AI Chat Panel (AiChatPanel)

The AiChatPanel component (apps/web/components/ai/ai-chat-panel.tsx) is a sidebar chat UI powered by Gemini via the Vercel AI SDK.

Streaming Architecture

LayerConfiguration
Client hookuseChat from @ai-sdk/react with maxSteps: 10
TransportDefaultChatTransport with api URL including ?chatId= query param
ServerstreamText from ai with stopWhen: stepCountIs(10)
Modelgemini-2.0-flash-001 (default, configurable via AI Settings)
Critical Rules:
  • chatId must be passed as a URL query param (e.g. /api/ai/chat?chatId=xxx), NOT in the request body. DefaultChatTransport owns the body shape ({ messages: [...] }); adding extra fields breaks stream parsing.
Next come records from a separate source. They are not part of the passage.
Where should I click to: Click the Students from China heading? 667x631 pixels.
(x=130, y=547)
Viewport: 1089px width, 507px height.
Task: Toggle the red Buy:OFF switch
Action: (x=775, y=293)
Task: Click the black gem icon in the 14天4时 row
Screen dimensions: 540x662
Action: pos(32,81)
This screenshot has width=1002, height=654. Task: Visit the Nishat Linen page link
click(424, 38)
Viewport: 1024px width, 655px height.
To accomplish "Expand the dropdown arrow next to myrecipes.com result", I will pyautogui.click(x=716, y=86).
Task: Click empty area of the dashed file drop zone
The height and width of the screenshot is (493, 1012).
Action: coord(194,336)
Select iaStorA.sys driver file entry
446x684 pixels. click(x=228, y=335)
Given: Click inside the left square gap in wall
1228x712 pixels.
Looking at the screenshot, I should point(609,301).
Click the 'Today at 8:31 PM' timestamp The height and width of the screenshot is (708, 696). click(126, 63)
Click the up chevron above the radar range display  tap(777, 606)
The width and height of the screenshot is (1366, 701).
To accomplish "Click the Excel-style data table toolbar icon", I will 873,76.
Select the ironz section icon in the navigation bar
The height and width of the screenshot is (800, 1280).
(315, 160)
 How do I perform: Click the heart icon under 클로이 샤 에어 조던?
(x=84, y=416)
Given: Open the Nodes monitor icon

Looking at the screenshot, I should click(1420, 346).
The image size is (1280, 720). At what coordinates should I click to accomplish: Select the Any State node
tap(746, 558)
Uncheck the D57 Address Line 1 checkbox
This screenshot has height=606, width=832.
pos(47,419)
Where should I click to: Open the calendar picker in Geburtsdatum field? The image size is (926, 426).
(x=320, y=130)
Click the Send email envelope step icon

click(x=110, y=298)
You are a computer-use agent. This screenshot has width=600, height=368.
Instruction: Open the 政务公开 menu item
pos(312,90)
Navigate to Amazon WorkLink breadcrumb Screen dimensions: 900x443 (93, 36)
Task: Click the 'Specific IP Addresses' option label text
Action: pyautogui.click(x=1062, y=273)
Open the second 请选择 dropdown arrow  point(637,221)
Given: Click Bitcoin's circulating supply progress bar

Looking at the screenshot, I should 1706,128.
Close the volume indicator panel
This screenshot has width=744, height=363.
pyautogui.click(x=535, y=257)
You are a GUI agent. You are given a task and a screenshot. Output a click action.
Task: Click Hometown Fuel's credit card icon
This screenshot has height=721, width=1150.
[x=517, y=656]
Tool Registry (tool-registry.ts)

The tool registry provides 7 tools organized by purpose:
ToolPurpose
listAvailableAPIsDiscover all API endpoints
getAPIDetailsGet full schema for one endpoint
callAPIExecute an API call (returns smart summary)
getReportableFieldsDiscover columns/joins for a report entity
buildReportBuild structured report (returns metadata, not rows)
saveReportPersist a report configuration
generateArtifactGenerate standalone content (docs, emails)

Data Security

The following fields are classified as sensitive and are never included in AI tool summaries:
  • Personal identifiers: gstNo, panNo, aadharNo, epfNumber, esaNumber
  • Banking: bankAccount, ifscCode, upiId, accountNumber, accountHolderName
  • Contact: email, phone, address
These fields exist in _rawData/_fullRows for frontend display but are stripped from AI-facing summaries.

New UI Features

💎 Fade Mode (Enterprise-Grade)

Assistant messages now reveal text word-by-word with a smooth fade-in animation, providing a premium feel.

🔳 Fullscreen Chat

The header Fullscreen button toggles a focused modal view for the entire AI conversation.

🌟 Thinking Shimmer

The AI thinking indicator uses a high-contrast shimmer effect optimized for both light and dark backgrounds.

📊 View Data Button

When callAPI returns a list of records, a teal “View Data” button appears, allowing users to view the full dataset in the Artifact Viewer — the same way reports are displayed.

Error Handling & Self-Correction

The Tonnex AI is designed to be agentic. If a tool call fails, the AI will:
  1. Receive a correctionHint from the backend.
  2. Analyze the valid field names or join requirements.
  3. Automatically retry with corrected parameters (up to 10 times).
This prevents the “Failure Loop” and ensures higher success rates for complex reports.
  • maxSteps on the client must match the server stepCountIs(N). Without this, multi-step tool calls silently abort after the first tool result.
  • Always use a valid Google model ID (e.g. gemini-2.0-flash-001, gemini-1.5-flash-latest). Invalid model IDs produce silent 400 errors that look like “streaming not working.”

Expandable Textarea

The input supports a ChatGPT-style expand mode:
  • Click the Maximize button inside the textarea (top-right) to expand to full panel height.
  • Press Esc or the Minimize button to collapse.
  • Shift+Enter inserts new lines in expanded mode; Enter sends.
  • Messages area animates out when expanded, giving the input full space.

Best Practices for Developers

  • Write descriptive JSDoc: AI tools like Cursor use your comments to understand logic.
  • Never expose raw data to AI: Always use buildSmartResponse() or return structured summaries from tools.
  • Use _rawData/_fullRows side channels: These fields carry full data to the frontend without going through the AI model.
  • Use Zod strictly: Our shared packages/utils ensure that AI-generated data is validated before hitting the database.